うつりというもの
「ところで、先生」
「ん?どうした?」
教授は口にしていたカップを置いた。
「私が霊感あるの知ってますよね?」
「ああ、そういえば、そうだったな」
教授は、ゼミ旅行での旅館の出来事とかを思い出した。
「で、どうした?」
「昨日なんですけど、母に会いました」
「え?お母さんに?どこで?」
「実家の仏壇の前で」
「そ、そうなのか?」
教授は少し寒気を感じたらしい。
「多分、お別れだったと思うんですけど…」
「そっか…。それで?」
「つい聞いちゃったんです。『誰に殺されたのか?』って」
「で、お母さんは?」
教授が少し身を乗り出した。
「声は聞こえなかったんですけど、確かに何か言いました」
「そっか…」
教授はその言った言葉が分かればと思ったが、ふと遥香の表情に気が付いた。
「渕上君、大丈夫か?」
「あ、ええ。大丈夫です」
遥香は笑顔を作った。
「無理するなよ」
「はい」
遥香は軽く頭を下げると、コーヒーに口を付けた。
一口二口飲むと、彼女はカップを置いた。
「でも、私、今まで見えることがあっても、ほとんど一瞬で、長くても5秒くらいなんですよね。あ、あのゼミ旅行の時でもやっぱりそれくらいでした」
ゼミ旅行の夜、旅館の一部屋に集まった時、遥香がそこにあまり良くない霊がいると言って怯えた。

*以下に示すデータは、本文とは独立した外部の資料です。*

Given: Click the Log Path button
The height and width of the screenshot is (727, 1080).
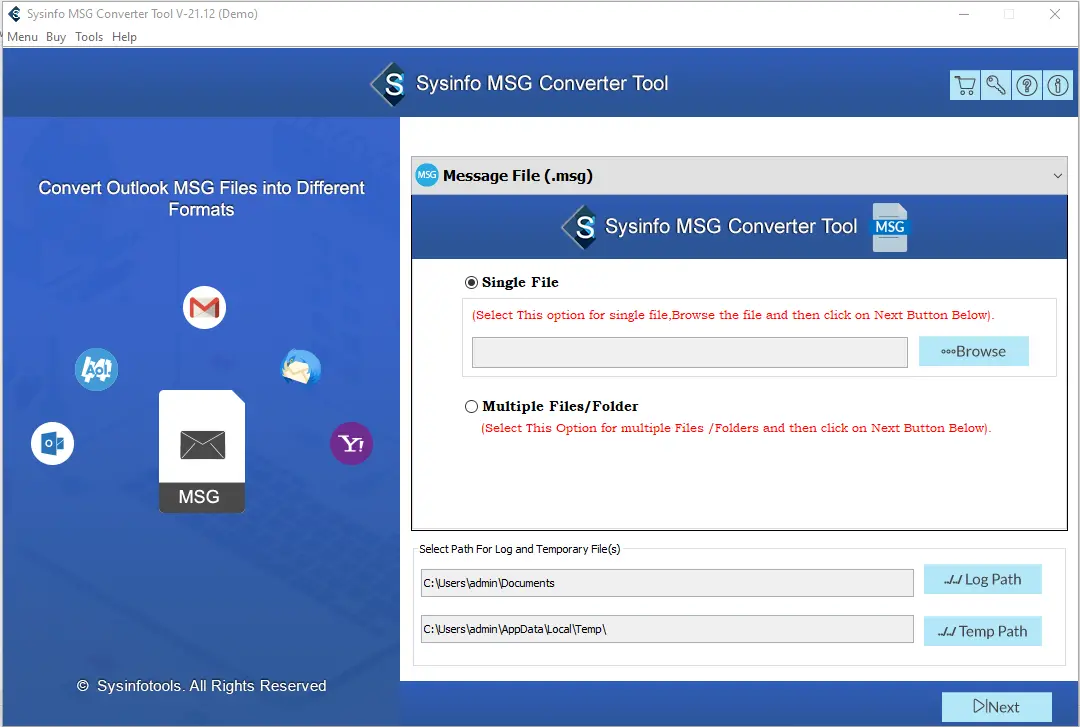Looking at the screenshot, I should [982, 579].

同じゼミ生の松山忍がケータイで写真を撮ると、見事に怨みがましい表情の女性の霊が写っていて、大騒ぎになった。
そして写真を撮った松山忍はその後1週間以上高熱を出してしまい、そのケータイをお焚き上げするという目に遭った。
教授はそれを思い出して苦笑いした。
「今度は長く見えた訳だね?」
「はい。それもはっきり。まるで生きているみたいに…霊感が強くなったんでしょうか」
「いや、それはきっと、君のお母さんが姿を見せてくれたということだろうね」
教授はあえて微笑んだ。
「やっぱり、そういうことですよね」
「そうだよ」
教授はさらに頷いた。
「そうですよね…」
遥香は虚ろに言葉を繰り返した。
遥香が少し自分の世界に入っていたので、教授はコーヒーを飲みながら、それを静かに見守った。